▶ SHORT PROBLEM
Rewrite the material from the line containing "Task: Enable LOG scale on the chart" through the end of the material, switching "chart" to "graph" and changing nothing else. Leave the pictures out of your answer.

==== RECORDED DATA ====

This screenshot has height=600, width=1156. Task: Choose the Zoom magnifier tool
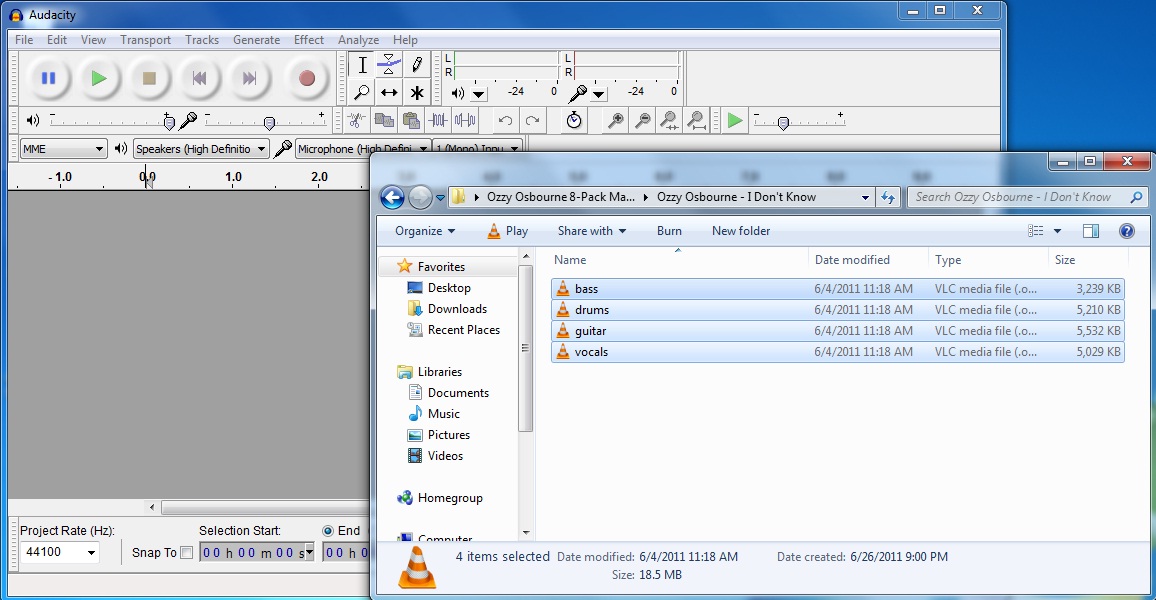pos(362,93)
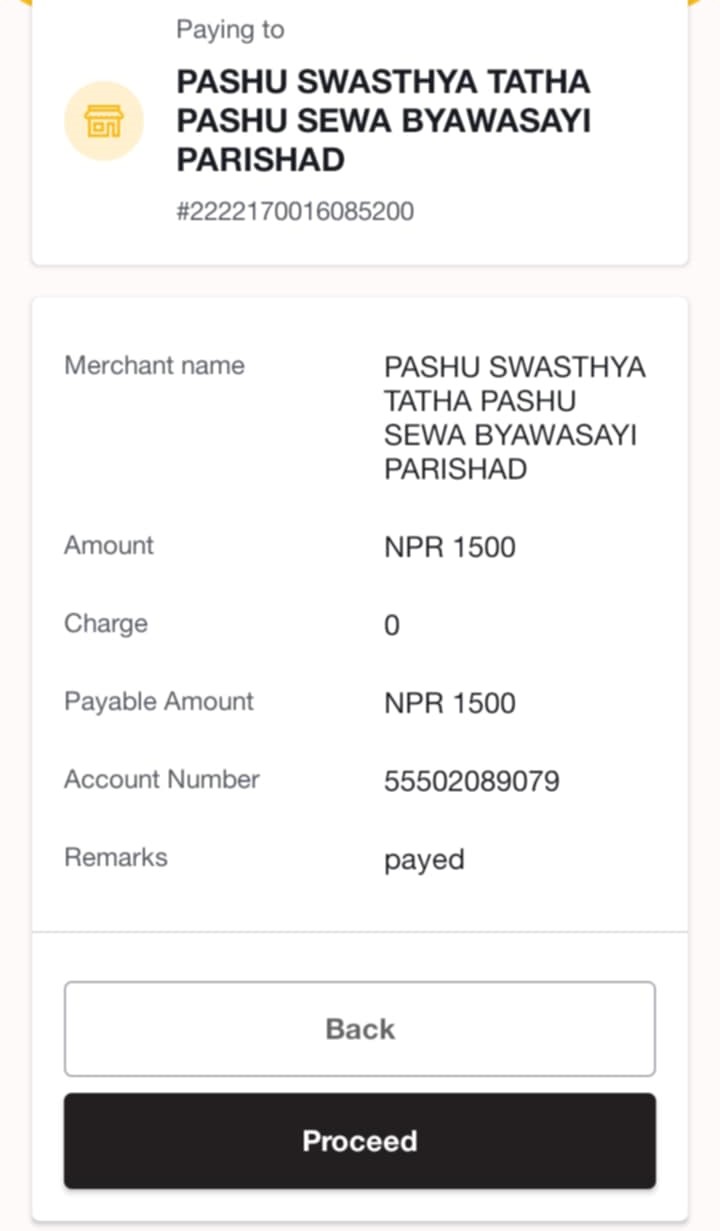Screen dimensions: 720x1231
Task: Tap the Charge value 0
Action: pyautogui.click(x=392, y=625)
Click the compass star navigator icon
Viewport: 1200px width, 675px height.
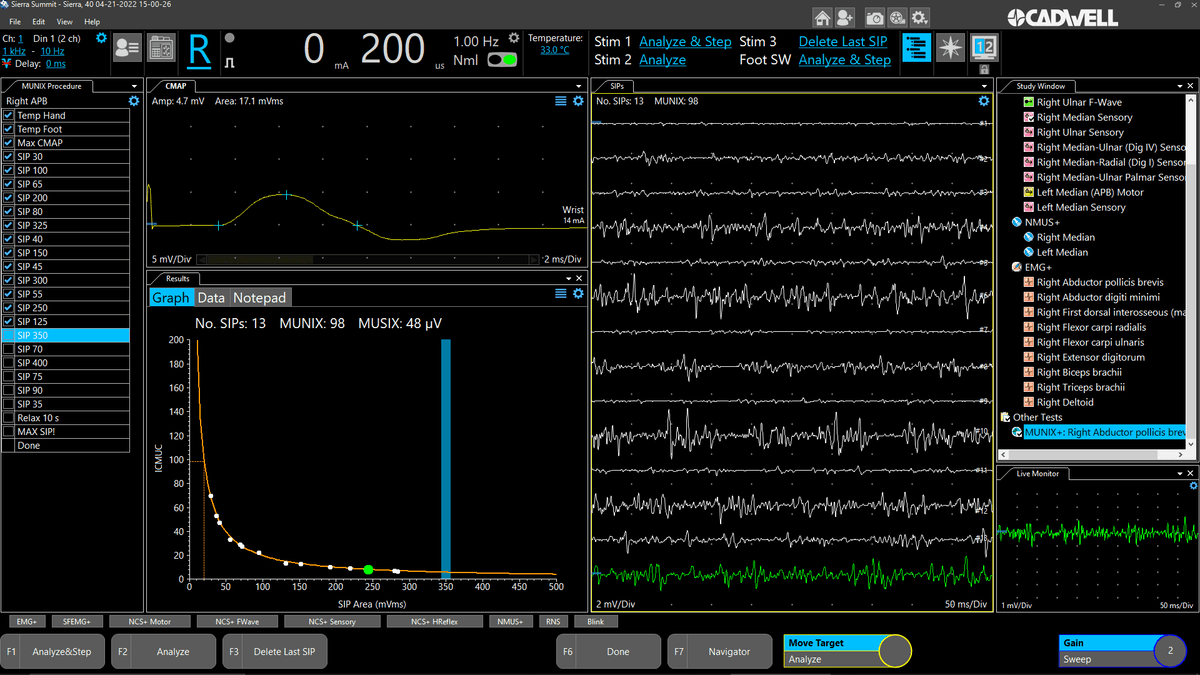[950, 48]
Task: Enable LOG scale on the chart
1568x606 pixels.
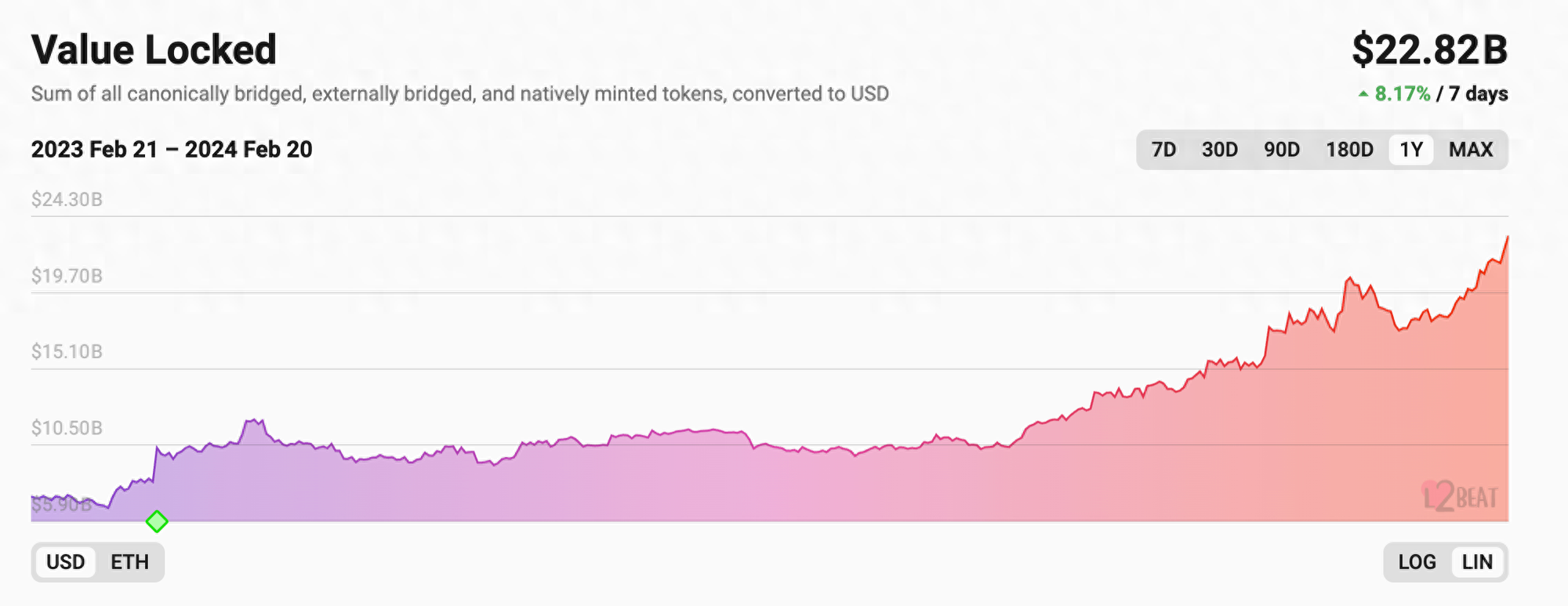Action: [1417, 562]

====

▶ ANSWER IN FULL
Task: Enable LOG scale on the graph
1568x606 pixels.
Action: [1417, 562]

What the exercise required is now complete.